_Exercise aim_
Work out how many lines below contain the word "công", then give that number alone.

== Source material

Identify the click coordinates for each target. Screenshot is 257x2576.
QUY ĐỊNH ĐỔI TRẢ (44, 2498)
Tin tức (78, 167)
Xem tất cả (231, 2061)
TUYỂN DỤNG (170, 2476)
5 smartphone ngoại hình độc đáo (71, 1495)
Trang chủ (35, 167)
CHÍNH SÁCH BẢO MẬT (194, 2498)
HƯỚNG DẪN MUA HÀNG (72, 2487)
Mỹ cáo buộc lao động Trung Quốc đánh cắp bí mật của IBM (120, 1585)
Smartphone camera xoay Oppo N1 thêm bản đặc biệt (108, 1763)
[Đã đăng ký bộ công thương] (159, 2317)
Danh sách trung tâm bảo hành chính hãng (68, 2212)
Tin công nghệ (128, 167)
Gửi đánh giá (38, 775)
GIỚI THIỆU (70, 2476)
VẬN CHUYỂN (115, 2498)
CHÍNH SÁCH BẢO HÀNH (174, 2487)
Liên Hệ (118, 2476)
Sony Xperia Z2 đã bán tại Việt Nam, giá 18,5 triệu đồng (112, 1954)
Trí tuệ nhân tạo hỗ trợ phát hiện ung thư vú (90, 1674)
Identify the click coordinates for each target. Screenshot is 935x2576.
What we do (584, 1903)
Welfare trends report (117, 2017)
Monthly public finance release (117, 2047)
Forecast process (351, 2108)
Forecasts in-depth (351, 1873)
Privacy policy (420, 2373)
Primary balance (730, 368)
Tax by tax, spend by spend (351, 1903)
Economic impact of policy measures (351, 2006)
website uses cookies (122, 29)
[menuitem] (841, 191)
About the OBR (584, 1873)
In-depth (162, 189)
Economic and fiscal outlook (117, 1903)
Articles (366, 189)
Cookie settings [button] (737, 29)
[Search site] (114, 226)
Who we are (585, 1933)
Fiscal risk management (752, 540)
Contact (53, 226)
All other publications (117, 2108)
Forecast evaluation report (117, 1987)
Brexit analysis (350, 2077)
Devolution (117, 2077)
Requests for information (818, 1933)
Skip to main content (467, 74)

====

_Task output_
2